Complaints against medical practitioners are more likely to be made public after a “significant” Ombudsman’s decision into a long-running Otago Daily Times complaint.
University of Otago law professor Andrew Geddis says the opinion regarding the application of the Official Information Act (OIA) in respect of the practitioners’ privacy versus public interest in complaint histories is “significant”.
While Ombudsman Ron Paterson, formerly the Health and Disability Commissioner (HDC), upheld the commissioner’s refusal to release the complaint history of a midwife to the ODT, he issued new general principles for the HDC and, by analogy, district health boards to apply in considering future requests under the OIA.
While the “traditional” approach had been to refuse those requests on privacy grounds, Geddis says the Ombudsman’s opinion means that approach is no longer acceptable.
“It [the opinion] lifts any blanket bar on such information being made public and instead requires an individual, case-by-case balancing, so it ought to lead to more information being made public than in the past.
“When you’ve got any general principles, applying them in particular circumstances will involve some discretion and some questions.
“HDC will make their calls, but of course the Ombudsman can always review those calls and tell them if they’ve got it wrong.”
In March 2013, the ODT complained to the Ombudsman about HDC’s refusal to release the complaint history of midwife Jan Scherp who had, the previous month, been cleared of an allegation of serious misconduct in respect of her care of Queenstown woman Sara Gutzewitz in 2010.
While Paterson upheld HDC’s decision, he says a “blanket approach” to withholding practitioner complaint histories on privacy grounds is not supported by the OIA.
In certain circumstances there might be a public interest in “lifting the veil” on complaint histories, sufficient to outweigh the health practitioner’s privacy interests.
The Ombudsman says in light of the “growing need for transparency” in the health sector, it was timely to reconsider the approach taken to similar requests.
“Both HDC and DHBs generally refuse such requests, invoking the privacy interest of the health practitioner as a good reason to withhold the information.”
Paterson says the cases go to the heart of one of the purposes of the OIA, “to protect official information to the extent consistent with the public interest and preservation of personal privacy”.
But regard also had to be given to another purpose of the Act, “to increase progressively the availability of official information to the people of New Zealand”.
The HDC said disclosing complaint histories would not play “any significant role in ensuring public safety” and it was also unlikely to improve patient choice as, in many circumstances, “patients do not have a choice of provider”.

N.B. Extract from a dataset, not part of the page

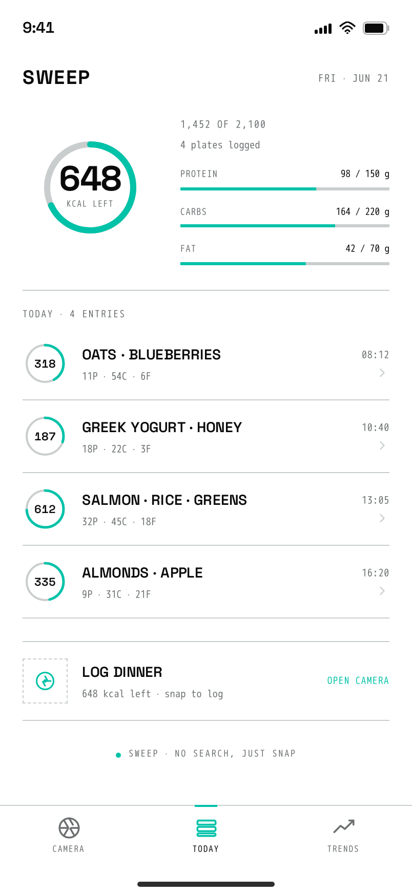Tap the Carbs progress bar

pos(285,226)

It also said releasing information without context “at best … runs the risk of being meaningless; at worst, it may cause undue concern and alarm for patients”; and public safety was primarily the domain of the regulatory authority, therefore there was “no overriding public interest” in disclosing complaint histories.

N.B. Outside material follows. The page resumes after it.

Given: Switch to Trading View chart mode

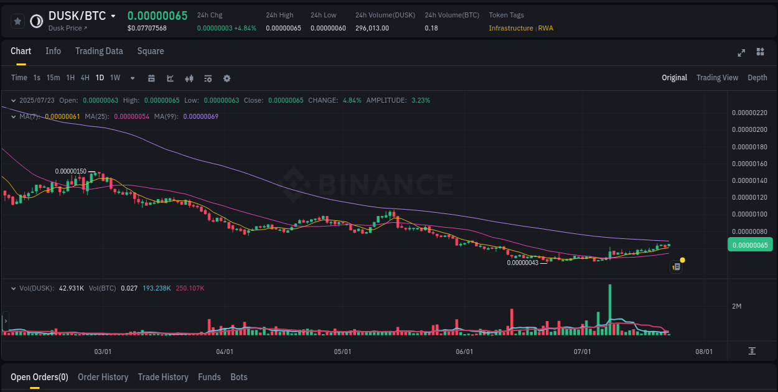Looking at the screenshot, I should tap(717, 78).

However, Paterson says providing contextual information would address some of the HDC’s concerns.
He didn’t accept the co-regulatory roles of the HDC and relevant responsible authorities meant the public interest in public safety could be effectively discounted.

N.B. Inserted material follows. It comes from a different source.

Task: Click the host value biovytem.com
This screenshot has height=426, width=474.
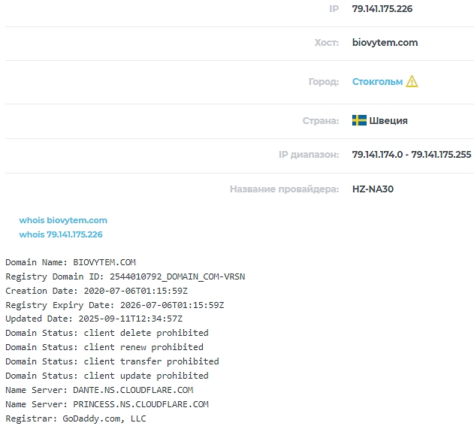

“The oversight of these agencies is vital in addressing the public interest in patient safety and practitioner accountability.
“However, there is also a public interest in promoting the accountability of the agency that received the complaint for the performance of its functions in assessing and investigating that complaint and ensuring appropriate remedial action is taken.”
The principles outline specific factors to assess the strength of the privacy versus public interest in disclosing a complaint history. That includes the number of complaints against any health practitioner.